Selon nous, les échanges de données vont gagner en fréquence, et des intermédiaires feront alors leur apparition dans le secteur en vue d’attester de l’exactitude des données.

Passer à la prévention

Avec le développement de l’e-santé, le passage du traitement à la prévention s’accélère également. Dans ce domaine, les entreprises de santé traditionnelles sont talonnées par de nouveaux acteurs. Une analyse d’EY a révélé qu’entre 2013 et 2017, Alphabet, Microsoft et Apple ont déposé pas moins de 313 brevets de santé aux États-Unis.

EY - US health care patent applications by technology giants

En matière de prévention, on pense spontanément à la Fitbit et à l’Apple Watch, qui offrent toutes deux un excellent suivi de la fréquence cardiaque. Pour 100 dollars, Ancestry identifie votre profil génétique. Certaines apps analysent les taches cutanées.

La société belge Remedus suit 22.000 patients atteints de diverses pathologies et avertit un médecin si quelque chose dans leur statut traduit un problème. L’app NightOwl peut quant à elle diagnostiquer les apnées du sommeil avec une extrême précision sans que le patient doive passer la nuit dans une clinique du sommeil ; une compagnie d’assurance pourrait contraindre les chauffeurs de poids lourds ou personnes exerçant un métier dangereux à passer des tests préventifs.

Et pourquoi pas EY ? En fin de compte, les collaborateurs d’EY aussi doivent garder l’esprit clair, non ?

Il devient vital pour les entreprises bioscientifiques de développer une offre grâce à laquelle les consommateurs leur resteront liés.

Amazon, prestataire fiable de soins de santé

EY a employé l’intelligence artificielle sur 40.000 mammographies, et aucun oncologue ne dispose des connaissances obtenues grâce à cette expérience.
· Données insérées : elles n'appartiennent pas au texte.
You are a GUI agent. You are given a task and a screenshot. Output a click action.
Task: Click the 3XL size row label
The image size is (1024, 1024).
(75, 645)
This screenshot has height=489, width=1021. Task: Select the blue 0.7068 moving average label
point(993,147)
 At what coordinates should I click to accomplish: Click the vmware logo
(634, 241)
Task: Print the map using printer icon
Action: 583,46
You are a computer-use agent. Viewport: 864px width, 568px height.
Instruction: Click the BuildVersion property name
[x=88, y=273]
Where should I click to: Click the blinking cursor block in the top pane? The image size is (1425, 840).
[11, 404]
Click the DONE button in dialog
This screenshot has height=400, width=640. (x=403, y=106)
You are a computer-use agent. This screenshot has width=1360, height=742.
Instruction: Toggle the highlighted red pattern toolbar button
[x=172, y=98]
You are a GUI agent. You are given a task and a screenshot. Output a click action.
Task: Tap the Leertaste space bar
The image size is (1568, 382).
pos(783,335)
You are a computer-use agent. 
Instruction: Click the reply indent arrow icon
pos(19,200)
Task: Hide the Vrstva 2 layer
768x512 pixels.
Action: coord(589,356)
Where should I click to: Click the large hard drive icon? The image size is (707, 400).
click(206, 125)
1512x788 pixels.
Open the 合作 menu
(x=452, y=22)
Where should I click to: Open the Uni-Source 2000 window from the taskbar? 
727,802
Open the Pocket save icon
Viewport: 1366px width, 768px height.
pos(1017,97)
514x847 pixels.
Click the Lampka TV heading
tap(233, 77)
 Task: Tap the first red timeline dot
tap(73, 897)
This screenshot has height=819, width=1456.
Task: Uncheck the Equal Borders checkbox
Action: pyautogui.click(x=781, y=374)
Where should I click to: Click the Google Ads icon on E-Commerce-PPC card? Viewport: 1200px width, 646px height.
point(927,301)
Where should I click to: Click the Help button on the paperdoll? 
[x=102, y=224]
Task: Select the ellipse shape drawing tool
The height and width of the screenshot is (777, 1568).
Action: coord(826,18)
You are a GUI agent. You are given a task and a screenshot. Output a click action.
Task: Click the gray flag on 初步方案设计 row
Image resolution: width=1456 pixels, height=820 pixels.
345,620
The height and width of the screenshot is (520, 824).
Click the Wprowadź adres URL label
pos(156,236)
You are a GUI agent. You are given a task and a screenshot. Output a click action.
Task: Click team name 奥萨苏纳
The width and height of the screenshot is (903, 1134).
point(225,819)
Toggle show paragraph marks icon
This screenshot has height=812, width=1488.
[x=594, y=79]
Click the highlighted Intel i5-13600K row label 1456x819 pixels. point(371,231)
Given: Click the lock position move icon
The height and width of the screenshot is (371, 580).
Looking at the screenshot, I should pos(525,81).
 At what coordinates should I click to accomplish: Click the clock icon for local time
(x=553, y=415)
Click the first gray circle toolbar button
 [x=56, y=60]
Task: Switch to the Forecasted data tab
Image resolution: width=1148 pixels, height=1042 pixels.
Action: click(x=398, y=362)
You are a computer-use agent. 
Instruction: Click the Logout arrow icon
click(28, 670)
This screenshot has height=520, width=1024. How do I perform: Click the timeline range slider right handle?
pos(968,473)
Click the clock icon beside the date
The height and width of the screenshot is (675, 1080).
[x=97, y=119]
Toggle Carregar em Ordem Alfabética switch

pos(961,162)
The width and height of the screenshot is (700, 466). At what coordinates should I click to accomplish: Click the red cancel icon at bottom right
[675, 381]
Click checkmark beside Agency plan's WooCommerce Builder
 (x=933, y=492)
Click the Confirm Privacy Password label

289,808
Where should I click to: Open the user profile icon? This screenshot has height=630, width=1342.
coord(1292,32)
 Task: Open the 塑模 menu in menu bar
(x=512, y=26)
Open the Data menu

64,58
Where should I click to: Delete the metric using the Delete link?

Il est clair que le médecin du futur ne restera pas l’unique fournisseur fiable d’informations médicales.

Dans les écosystèmes de soins de santé du futur, les patients de cardiologie ne consulteront plus seulement leur médecin, mais utiliseront également des outils qui apaiseront leurs craintes. Sur des forums, d’autres patients pourront leur conseiller des médicaments avec moins d’effets secondaires. Ou peut-être concluront-ils un contrat avec Amazon afin que ces derniers surveillent cinq de leurs fonctions corporelles et leur en envoie un rapport hebdomadaire.

Il devient vital pour les entreprises bioscientifiques de développer une offre grâce à laquelle les consommateurs leur resteront liés. Ce n’est pas sans raison que GSK investit 300 millions de dollars dans 23andMe, une entreprise offrant des tests génétiques au consommateur individuel et que Roche a racheté mySugr, une plateforme numérique à l’attention des patients souffrant de diabète. À mesure que ces entreprises renforcent leurs liens avec les utilisateurs finaux, elles peuvent intégrer des activités complémentaires à leur offre en matière de soins de santé.